Results: We found that TNFα induced the expression of KLF5 at both messenger RNA and protein levels; moreover, TNFα up-regulated KLF5 through TNF receptor 1 but not through TNF receptor 2 in LNCaP cells. Knockdown of KLF5 decreased apoptosis induced by TNFα, whereas cell apoptosis was increased by KLF5 overexpression. Consistently, expression of cleaved PARP and caspase-3 induced by TNFα was decreased by KLF5 knockdown, whereas it was increased by overexpressed KLF5. JNK activity is essential for the apoptosis induced by TNFα. We found that knockdown of KLF5 not only decreased the phosphorylation of JNK induced by TNFα, but also down-regulated the transcription of mitogen-activated protein kinase kinase 7 (MKK7), an upstream kinase of JNK, by binding to the MKK7 promoter.

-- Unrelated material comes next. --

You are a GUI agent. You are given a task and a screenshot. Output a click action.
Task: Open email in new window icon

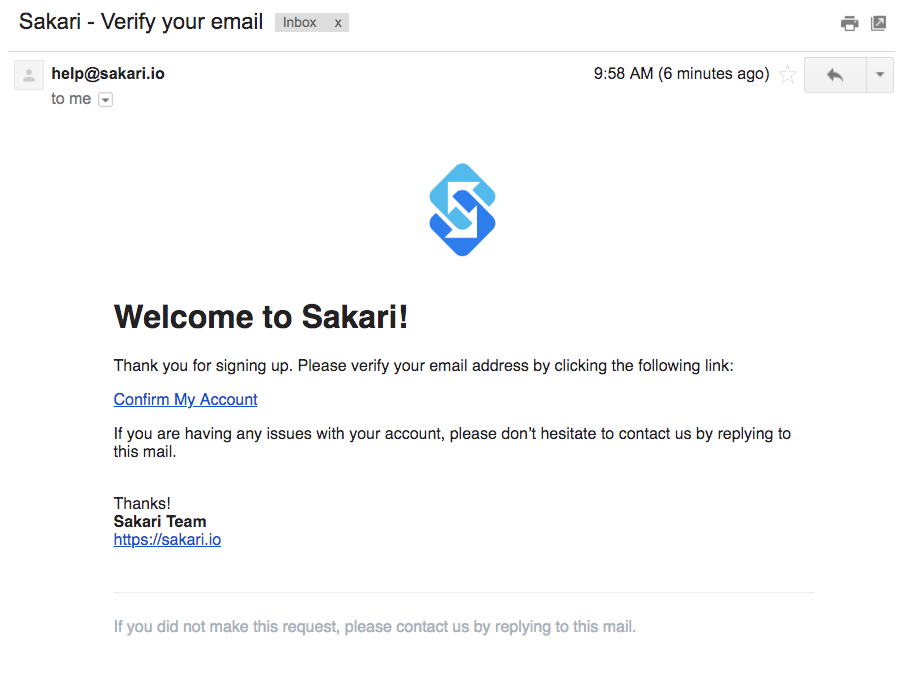[878, 23]
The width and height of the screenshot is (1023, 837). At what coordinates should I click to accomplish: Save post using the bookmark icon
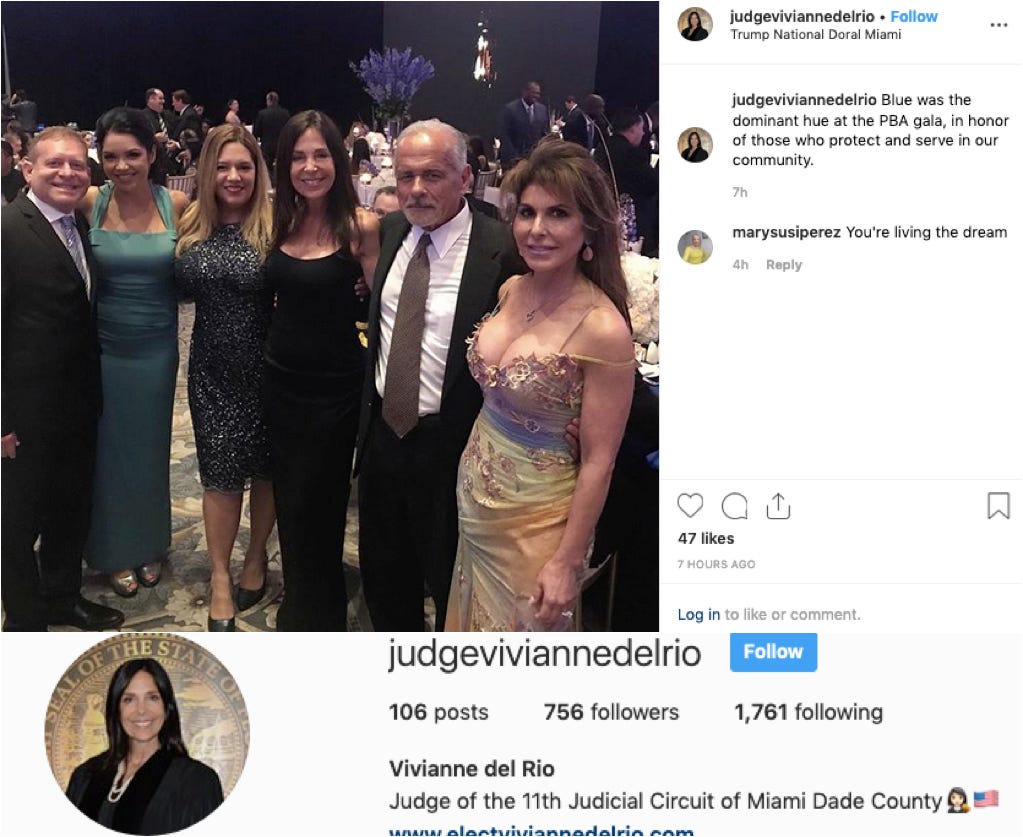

Conclusions: Our results indicate that KLF5 is an essential transcription regulator of MKK7 kinase and promotes the apoptosis induced by TNFα in LNCaP cells. Loss of KLF5 in prostate cancer may decrease cell response to TNFα-inducing apoptosis and facilitate cancer initiation and progression; moreover, KLF5 could be a potential molecular marker for predicting the effect of high-dose TNFα on tumor growth inhibition in prostate cancer.